The Washington Post has a lengthy feature piece on Rick Perry’s attempt to reform state-funded higher education in Texas, Rick Perry wages an assault on state’s university establishment.

The article clearly was intended to portray Perry as meddling in academic freedom by suggesting cost and performance analyses simliar to the push to inject merit and performance assessments into the public school systems nationwide.  Inevitably these efforts meet with pushback from the educational establishment, for whom alleged intellectual independence frequently is an excuse for  defending bureaucratic turf.

This passage from the article jumped out at me (emphasis mine):

At that gathering of the university regents, [Perry friend and campaign contributor Jeff] Sandefer outlined what have since come to be known as “Seven Breakthrough Solutions.” They were developed by the Texas Public Policy Foundation, a conservative think tank closely allied with Perry and on whose board Sandefer sits.

Professors are wasting time and money churning out esoteric, unproductive research, Sandefer and the foundation have argued, when they should be putting in more hours in the classroom.
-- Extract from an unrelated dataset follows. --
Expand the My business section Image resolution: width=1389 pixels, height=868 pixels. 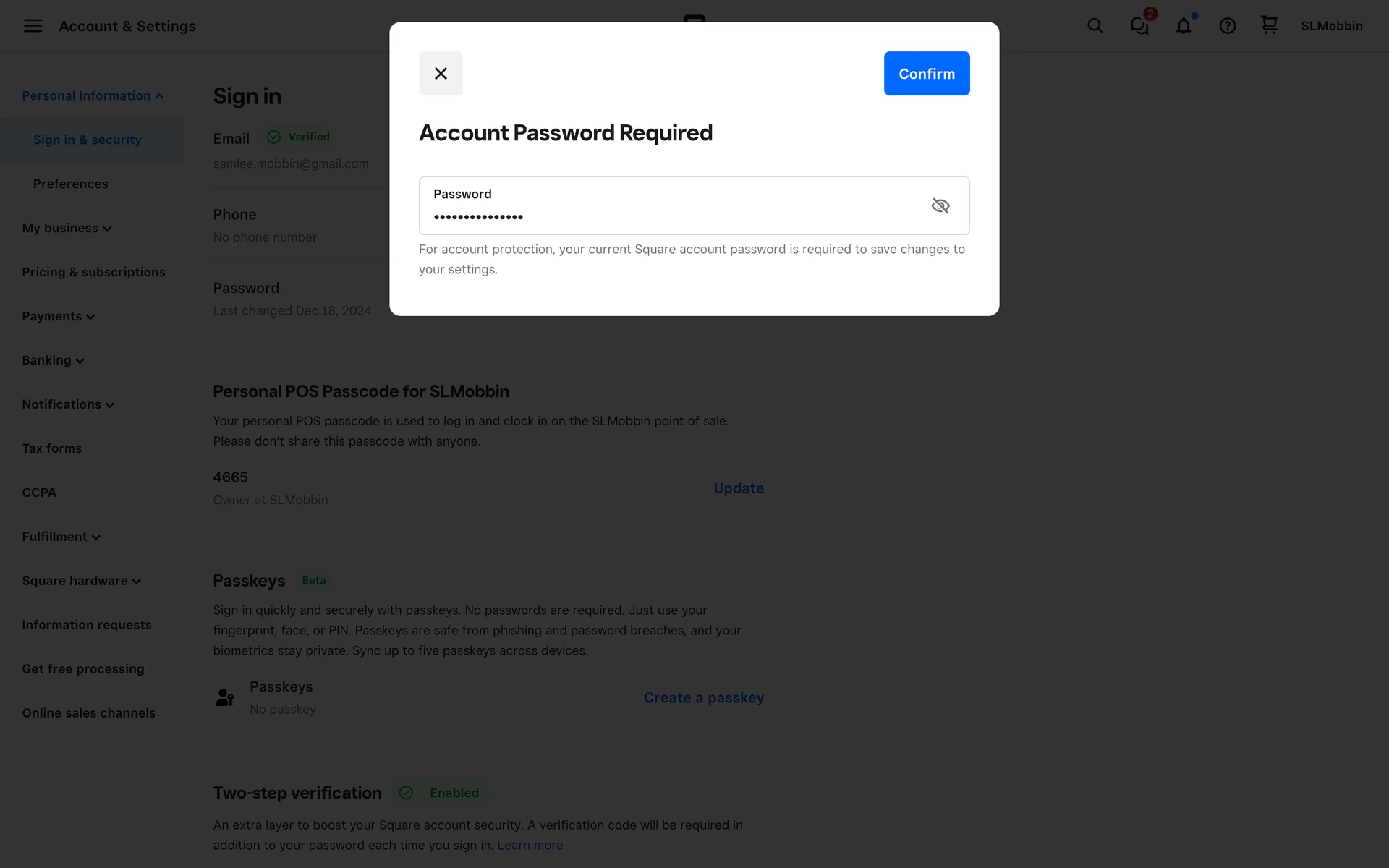(67, 228)
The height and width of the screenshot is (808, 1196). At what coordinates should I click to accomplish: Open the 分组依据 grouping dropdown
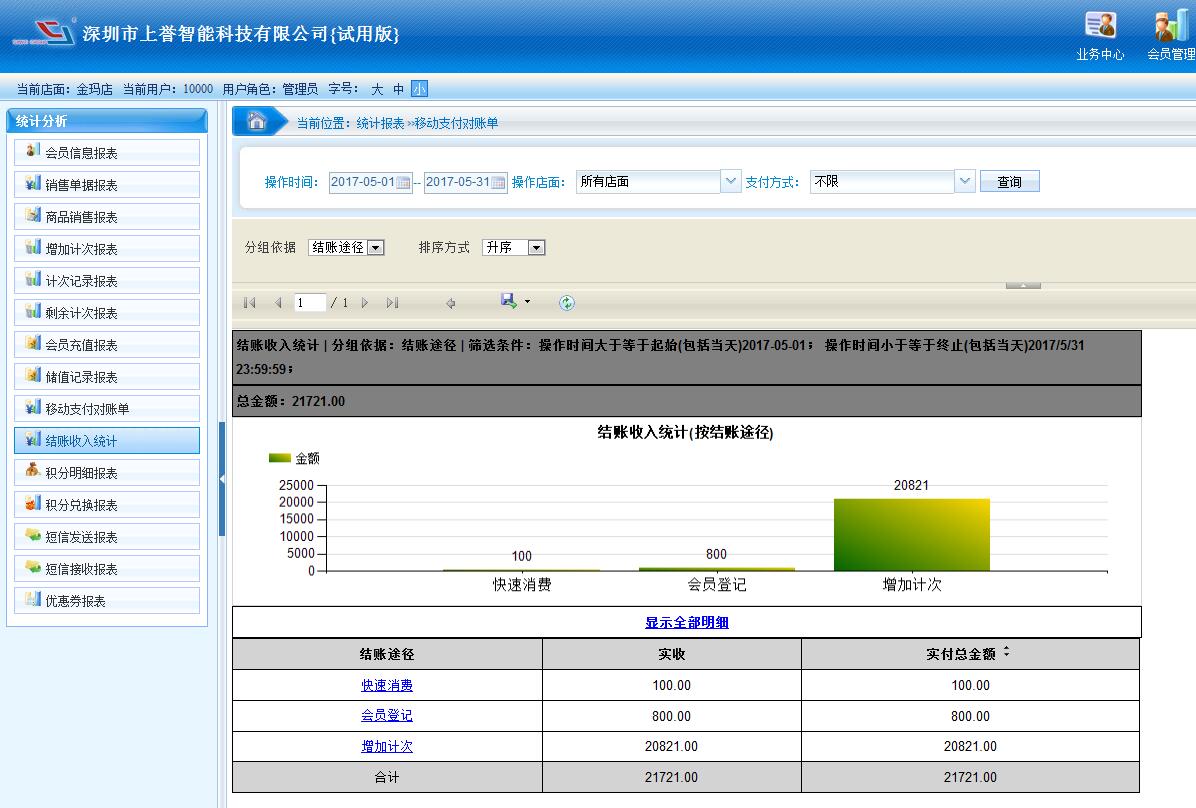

Among their suggestions: that individual faculty members be measured as profit or loss centers, that research budgets be separated from teaching budgets, and that student evaluations help determine how much professors are paid.

The highlighted line is so true.

While we await a reevaluation of how educational goals are measured, how about a partial quick fix:

Eliminate political science departments, which produce more esoteric unproductive research than all other departments combined; then forbid anyone from using the term “political scientist” without a license, but never create a department to hand out licenses.